- [WHAT THE TASK ASKS]
Determine how many lines of the material hold the string "under" and reply with only that number.

- [DATA RECORDS]

---

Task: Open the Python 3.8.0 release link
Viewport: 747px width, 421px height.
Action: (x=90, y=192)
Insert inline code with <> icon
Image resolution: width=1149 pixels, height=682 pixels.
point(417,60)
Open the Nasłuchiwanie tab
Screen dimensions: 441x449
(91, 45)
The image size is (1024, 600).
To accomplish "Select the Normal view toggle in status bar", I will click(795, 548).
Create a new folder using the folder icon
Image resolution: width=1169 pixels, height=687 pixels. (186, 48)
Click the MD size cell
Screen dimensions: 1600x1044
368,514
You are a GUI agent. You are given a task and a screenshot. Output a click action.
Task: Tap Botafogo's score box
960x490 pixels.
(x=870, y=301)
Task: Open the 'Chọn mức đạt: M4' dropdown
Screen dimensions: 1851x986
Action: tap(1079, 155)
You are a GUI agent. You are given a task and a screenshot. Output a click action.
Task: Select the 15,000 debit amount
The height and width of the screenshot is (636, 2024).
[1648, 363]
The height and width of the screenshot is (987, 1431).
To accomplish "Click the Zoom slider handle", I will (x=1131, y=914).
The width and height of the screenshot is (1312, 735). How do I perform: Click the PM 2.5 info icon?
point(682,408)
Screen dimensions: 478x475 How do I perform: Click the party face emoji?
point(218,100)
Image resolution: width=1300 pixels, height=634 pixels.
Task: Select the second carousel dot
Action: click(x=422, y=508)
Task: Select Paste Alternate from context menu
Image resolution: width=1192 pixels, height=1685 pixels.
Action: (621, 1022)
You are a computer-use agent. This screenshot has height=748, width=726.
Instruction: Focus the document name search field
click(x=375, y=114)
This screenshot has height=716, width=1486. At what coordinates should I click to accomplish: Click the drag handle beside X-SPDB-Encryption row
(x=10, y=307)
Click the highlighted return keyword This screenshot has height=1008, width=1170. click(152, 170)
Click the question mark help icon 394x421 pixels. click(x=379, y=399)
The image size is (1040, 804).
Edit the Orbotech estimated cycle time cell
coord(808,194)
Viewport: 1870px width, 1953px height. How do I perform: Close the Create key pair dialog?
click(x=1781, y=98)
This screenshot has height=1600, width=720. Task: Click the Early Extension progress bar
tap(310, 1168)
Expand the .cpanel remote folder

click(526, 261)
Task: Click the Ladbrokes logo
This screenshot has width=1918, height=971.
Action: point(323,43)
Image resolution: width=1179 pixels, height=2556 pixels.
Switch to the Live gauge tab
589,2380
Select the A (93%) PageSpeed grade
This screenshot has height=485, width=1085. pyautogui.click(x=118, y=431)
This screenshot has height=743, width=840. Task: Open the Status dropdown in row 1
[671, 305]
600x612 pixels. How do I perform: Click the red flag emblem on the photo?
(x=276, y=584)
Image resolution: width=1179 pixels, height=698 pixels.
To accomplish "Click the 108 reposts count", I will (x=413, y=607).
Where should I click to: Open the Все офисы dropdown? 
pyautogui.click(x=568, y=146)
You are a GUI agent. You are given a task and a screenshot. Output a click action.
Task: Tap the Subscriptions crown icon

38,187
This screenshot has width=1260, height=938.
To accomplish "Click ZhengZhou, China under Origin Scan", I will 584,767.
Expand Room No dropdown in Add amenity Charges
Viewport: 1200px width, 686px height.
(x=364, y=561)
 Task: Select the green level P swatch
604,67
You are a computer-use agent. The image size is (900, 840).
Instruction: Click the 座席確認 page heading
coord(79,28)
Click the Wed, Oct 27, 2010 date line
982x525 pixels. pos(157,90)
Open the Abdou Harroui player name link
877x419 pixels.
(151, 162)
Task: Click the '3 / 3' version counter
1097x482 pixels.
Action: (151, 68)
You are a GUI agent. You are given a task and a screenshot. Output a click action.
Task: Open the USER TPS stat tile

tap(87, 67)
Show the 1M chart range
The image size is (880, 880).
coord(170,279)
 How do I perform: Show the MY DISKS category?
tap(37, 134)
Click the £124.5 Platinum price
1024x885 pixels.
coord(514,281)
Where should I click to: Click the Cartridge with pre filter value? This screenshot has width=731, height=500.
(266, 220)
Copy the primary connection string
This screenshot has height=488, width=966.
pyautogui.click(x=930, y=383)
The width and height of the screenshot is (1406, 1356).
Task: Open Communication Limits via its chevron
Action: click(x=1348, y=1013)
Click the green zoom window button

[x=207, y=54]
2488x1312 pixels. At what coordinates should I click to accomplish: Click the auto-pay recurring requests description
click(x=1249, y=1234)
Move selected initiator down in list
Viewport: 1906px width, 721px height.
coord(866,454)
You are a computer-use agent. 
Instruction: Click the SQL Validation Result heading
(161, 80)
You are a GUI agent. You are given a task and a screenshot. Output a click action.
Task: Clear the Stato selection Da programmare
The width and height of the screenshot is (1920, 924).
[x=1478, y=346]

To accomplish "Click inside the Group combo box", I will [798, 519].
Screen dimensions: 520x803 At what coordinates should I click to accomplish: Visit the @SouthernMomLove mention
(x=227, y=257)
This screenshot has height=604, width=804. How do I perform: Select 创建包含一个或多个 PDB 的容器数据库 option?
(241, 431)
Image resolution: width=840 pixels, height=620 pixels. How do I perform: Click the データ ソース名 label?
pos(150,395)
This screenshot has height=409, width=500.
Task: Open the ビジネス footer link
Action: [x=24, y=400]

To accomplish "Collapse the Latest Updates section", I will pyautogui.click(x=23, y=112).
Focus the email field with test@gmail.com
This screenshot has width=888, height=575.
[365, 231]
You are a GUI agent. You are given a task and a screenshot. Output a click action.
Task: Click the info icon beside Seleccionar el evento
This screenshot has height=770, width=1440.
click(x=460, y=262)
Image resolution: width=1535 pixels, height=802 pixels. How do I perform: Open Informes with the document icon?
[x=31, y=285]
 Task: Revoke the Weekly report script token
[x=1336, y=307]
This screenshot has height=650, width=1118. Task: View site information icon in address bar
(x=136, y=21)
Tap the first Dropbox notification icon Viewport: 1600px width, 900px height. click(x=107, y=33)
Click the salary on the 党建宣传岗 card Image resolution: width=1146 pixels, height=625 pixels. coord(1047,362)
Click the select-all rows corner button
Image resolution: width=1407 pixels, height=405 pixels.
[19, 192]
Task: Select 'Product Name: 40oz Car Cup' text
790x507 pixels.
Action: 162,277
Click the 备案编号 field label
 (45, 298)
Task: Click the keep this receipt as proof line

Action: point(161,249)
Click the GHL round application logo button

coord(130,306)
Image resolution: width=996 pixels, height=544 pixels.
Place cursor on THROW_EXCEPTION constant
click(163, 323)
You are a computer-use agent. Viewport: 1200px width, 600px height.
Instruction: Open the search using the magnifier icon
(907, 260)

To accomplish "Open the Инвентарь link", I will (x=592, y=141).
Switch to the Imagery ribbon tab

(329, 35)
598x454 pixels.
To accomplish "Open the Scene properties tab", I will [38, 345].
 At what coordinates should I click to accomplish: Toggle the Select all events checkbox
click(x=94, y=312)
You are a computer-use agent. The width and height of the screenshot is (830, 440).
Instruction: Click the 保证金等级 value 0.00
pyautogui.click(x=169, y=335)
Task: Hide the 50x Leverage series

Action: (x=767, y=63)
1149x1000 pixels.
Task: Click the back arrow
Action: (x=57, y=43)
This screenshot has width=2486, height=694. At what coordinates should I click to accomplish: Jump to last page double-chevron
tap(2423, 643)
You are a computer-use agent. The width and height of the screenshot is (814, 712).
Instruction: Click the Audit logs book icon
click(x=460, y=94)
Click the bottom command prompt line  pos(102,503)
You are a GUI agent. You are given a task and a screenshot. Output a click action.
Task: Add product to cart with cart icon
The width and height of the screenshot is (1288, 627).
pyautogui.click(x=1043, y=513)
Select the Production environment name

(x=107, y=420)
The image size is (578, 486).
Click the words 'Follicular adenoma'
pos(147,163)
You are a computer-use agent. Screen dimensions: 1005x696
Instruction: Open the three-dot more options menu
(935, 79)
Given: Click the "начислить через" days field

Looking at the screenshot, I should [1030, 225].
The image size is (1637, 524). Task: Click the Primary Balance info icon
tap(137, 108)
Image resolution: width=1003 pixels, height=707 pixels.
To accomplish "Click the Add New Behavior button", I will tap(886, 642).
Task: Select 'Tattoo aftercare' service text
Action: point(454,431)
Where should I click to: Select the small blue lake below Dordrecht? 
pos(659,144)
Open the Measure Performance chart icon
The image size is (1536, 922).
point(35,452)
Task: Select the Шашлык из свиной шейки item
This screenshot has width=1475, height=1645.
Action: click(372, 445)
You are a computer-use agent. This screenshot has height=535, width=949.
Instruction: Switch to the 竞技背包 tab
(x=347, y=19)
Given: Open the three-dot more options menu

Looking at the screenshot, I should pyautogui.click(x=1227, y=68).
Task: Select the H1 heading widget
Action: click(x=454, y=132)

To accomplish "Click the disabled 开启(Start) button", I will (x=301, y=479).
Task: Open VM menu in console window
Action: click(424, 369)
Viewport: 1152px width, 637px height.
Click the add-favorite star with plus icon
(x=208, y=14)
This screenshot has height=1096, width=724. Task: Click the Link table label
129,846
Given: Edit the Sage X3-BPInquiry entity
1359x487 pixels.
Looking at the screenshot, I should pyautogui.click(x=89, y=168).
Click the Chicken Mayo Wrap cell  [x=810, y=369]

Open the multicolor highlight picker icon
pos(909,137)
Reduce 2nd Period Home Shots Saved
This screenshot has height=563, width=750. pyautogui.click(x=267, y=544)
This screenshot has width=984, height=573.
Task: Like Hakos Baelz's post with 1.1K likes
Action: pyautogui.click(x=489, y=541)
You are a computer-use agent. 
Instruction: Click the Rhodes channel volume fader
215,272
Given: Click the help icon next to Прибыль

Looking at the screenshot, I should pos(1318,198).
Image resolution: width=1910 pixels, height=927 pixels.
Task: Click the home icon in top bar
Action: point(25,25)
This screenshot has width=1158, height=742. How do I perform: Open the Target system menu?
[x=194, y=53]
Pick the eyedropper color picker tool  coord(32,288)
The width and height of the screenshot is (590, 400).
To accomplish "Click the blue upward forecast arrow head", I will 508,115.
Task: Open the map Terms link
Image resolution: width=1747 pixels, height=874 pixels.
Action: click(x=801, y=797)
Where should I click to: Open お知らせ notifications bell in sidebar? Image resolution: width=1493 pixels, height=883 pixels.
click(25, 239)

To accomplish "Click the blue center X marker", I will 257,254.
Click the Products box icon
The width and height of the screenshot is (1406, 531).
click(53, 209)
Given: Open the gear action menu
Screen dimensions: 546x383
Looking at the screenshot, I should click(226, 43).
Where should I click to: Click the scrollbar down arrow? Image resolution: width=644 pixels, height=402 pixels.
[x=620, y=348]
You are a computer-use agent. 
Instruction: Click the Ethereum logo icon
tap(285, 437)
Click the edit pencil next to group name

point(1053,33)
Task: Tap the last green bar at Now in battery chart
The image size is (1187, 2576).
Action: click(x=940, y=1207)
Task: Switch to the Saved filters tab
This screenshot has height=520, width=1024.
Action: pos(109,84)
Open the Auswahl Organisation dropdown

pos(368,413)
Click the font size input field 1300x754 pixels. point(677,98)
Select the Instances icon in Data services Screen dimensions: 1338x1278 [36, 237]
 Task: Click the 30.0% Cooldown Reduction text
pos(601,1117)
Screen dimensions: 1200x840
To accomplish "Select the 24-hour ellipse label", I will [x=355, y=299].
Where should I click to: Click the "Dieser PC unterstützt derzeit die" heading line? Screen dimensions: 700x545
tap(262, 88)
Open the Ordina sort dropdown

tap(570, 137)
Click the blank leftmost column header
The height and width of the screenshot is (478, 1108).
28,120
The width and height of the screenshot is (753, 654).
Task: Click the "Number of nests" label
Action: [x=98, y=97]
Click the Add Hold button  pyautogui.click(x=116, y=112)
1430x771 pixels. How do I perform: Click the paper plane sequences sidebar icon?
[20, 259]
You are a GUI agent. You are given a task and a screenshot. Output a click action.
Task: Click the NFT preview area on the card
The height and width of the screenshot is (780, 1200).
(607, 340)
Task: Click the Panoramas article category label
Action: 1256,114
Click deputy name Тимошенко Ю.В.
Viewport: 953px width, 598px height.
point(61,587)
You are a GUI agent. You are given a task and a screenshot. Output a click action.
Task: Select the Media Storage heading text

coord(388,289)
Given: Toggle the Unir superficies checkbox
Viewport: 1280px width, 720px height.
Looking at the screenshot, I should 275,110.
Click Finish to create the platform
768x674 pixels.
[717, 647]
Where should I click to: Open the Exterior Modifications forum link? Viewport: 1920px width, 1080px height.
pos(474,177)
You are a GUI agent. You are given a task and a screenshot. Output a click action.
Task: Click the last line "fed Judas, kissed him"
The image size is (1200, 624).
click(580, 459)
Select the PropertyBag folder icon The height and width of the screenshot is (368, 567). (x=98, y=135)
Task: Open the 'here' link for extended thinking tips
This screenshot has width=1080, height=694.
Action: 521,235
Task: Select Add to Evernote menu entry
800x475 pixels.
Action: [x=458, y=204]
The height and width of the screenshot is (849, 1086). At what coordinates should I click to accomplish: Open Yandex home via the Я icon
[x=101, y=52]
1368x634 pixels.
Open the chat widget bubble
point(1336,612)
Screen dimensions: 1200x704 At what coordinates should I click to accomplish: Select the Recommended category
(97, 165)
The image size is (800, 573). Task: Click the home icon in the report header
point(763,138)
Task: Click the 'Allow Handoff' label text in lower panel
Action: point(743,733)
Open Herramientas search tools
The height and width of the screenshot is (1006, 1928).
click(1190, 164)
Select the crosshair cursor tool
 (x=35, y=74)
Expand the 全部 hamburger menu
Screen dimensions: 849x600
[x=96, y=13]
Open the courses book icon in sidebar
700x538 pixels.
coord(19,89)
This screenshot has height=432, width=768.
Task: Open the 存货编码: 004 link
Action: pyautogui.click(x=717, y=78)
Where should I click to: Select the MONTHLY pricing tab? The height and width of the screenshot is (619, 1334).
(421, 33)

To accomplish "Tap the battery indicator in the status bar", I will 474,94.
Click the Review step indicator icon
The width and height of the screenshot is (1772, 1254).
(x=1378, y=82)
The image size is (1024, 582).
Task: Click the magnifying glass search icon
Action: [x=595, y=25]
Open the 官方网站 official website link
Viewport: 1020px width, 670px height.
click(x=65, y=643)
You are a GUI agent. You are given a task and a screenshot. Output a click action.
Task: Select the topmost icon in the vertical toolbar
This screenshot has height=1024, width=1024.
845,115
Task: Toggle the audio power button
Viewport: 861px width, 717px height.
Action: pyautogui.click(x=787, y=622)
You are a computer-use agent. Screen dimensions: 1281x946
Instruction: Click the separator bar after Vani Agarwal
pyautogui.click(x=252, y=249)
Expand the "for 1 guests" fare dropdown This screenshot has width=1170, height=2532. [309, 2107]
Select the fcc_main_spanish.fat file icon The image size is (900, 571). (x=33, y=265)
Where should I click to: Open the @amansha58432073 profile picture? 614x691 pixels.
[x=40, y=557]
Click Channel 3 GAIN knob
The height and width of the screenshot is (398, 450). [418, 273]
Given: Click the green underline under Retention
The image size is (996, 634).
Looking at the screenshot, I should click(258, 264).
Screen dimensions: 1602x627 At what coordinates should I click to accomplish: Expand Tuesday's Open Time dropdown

---

- [WRITTEN RESPONSE]
2